- _PROBLEM TO SOLVE_:
Return each line of the records below that contains the string "Task". Case counts.

═══ GIVEN RECORDS

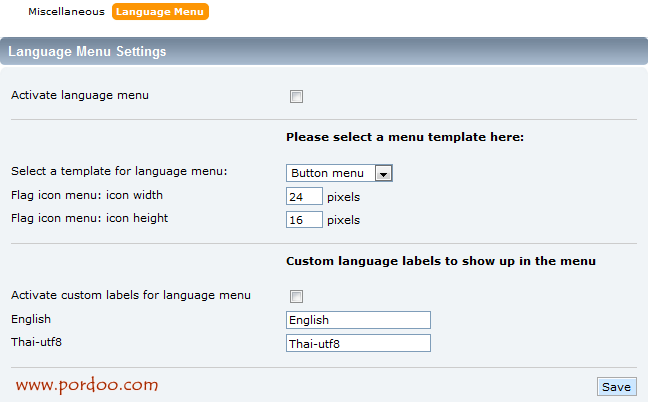The height and width of the screenshot is (402, 649).
Task: Focus the icon height field showing 16
Action: point(304,219)
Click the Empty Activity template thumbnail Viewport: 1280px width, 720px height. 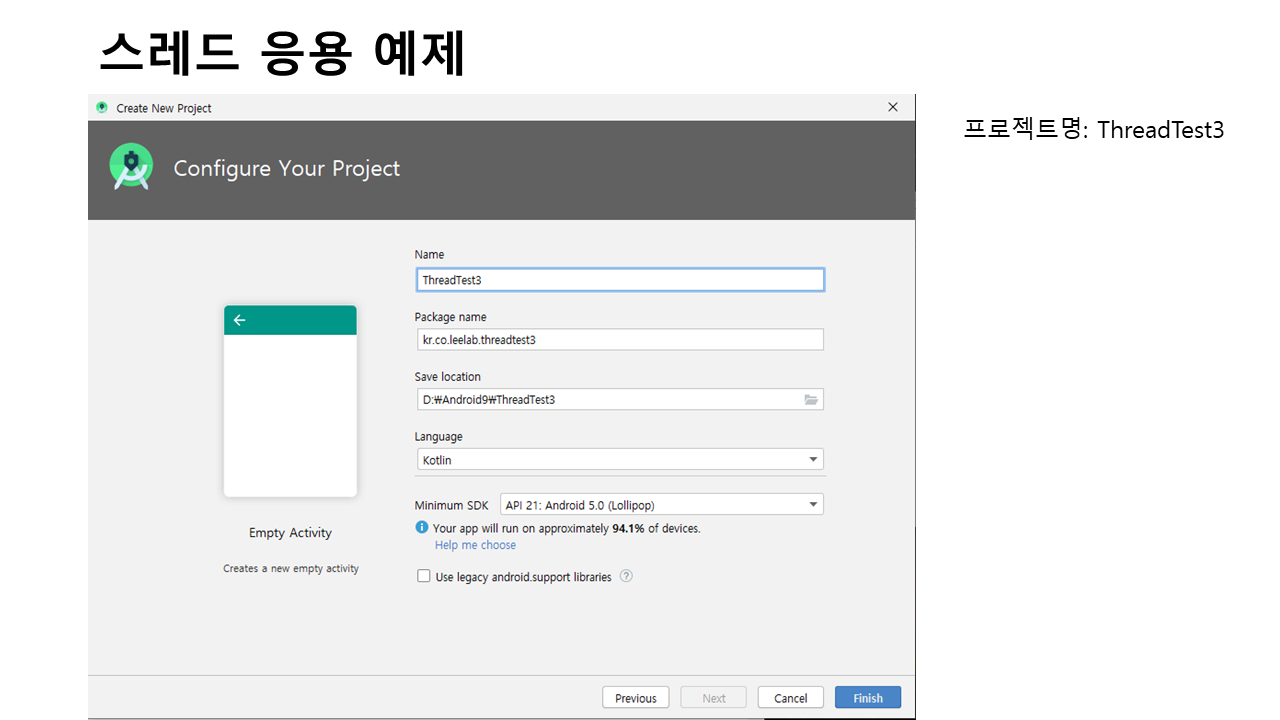click(290, 401)
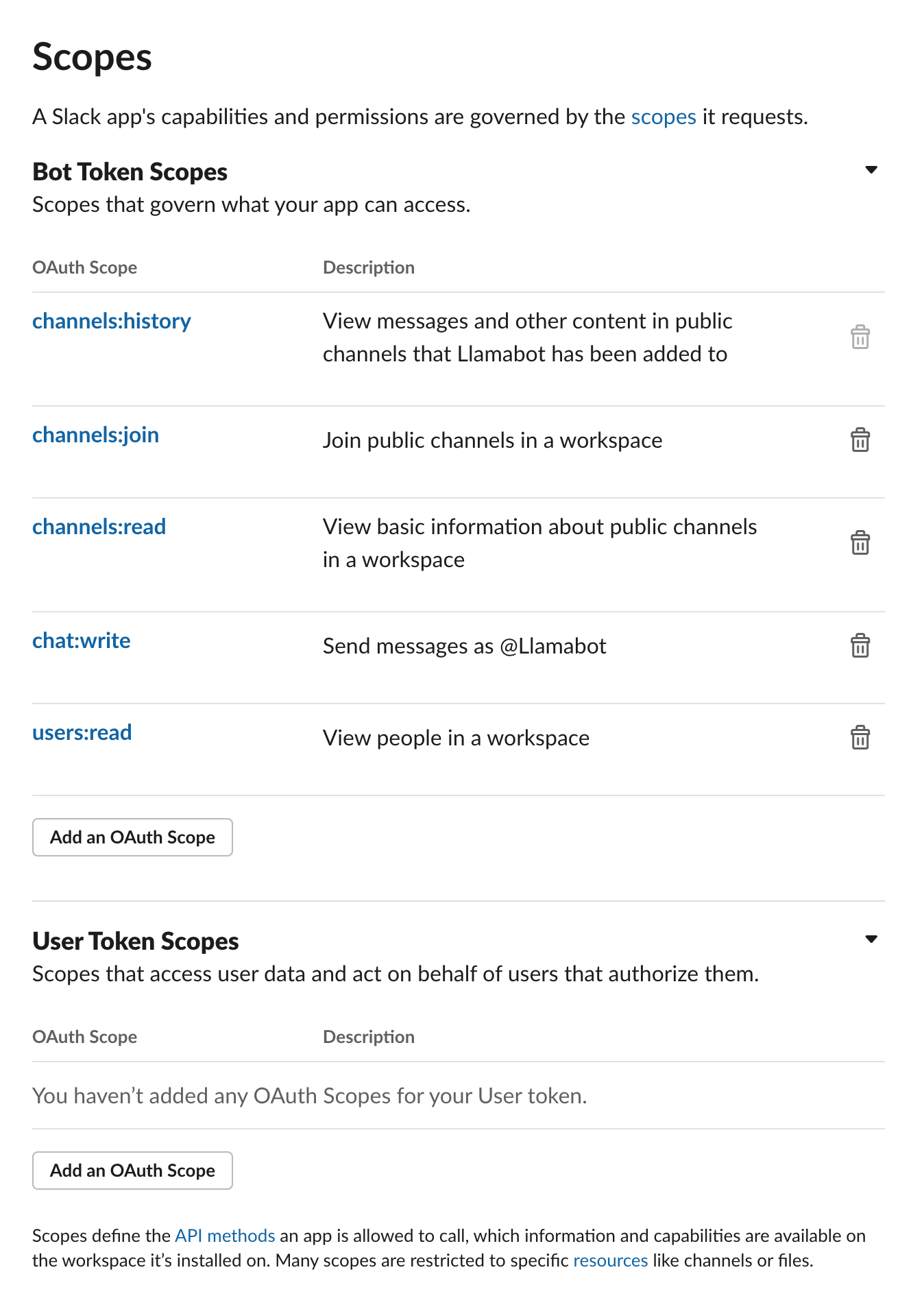Add an OAuth Scope for User Token
Image resolution: width=924 pixels, height=1307 pixels.
pyautogui.click(x=132, y=1171)
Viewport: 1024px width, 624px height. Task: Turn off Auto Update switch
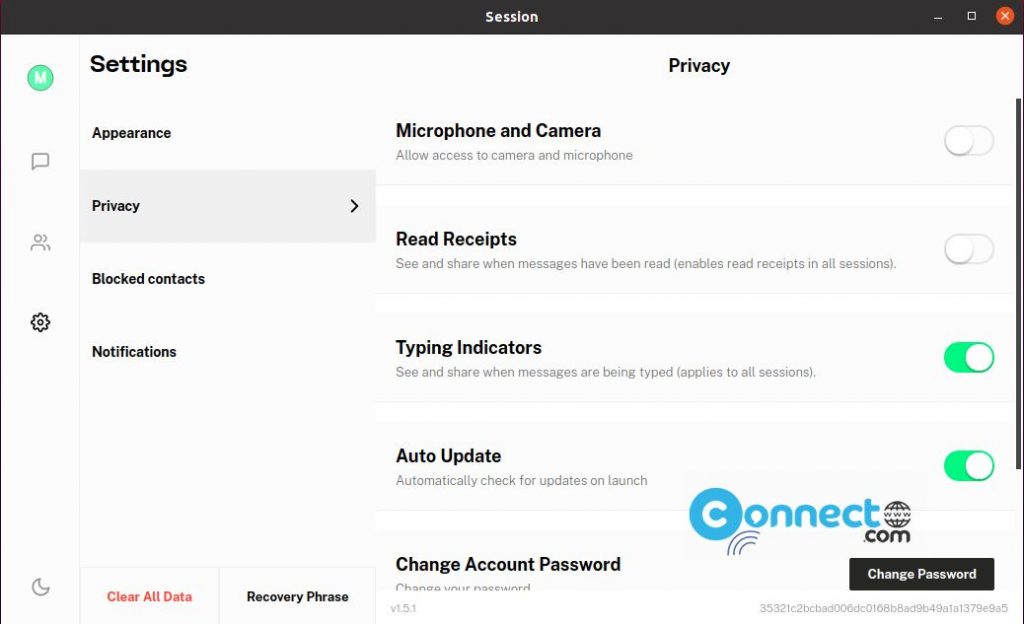[x=968, y=465]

══════

- _EXPECTED ANSWER_:
Task: Focus the icon height field showing 16
Viewport: 1024px width, 624px height. Task: Turn off Auto Update switch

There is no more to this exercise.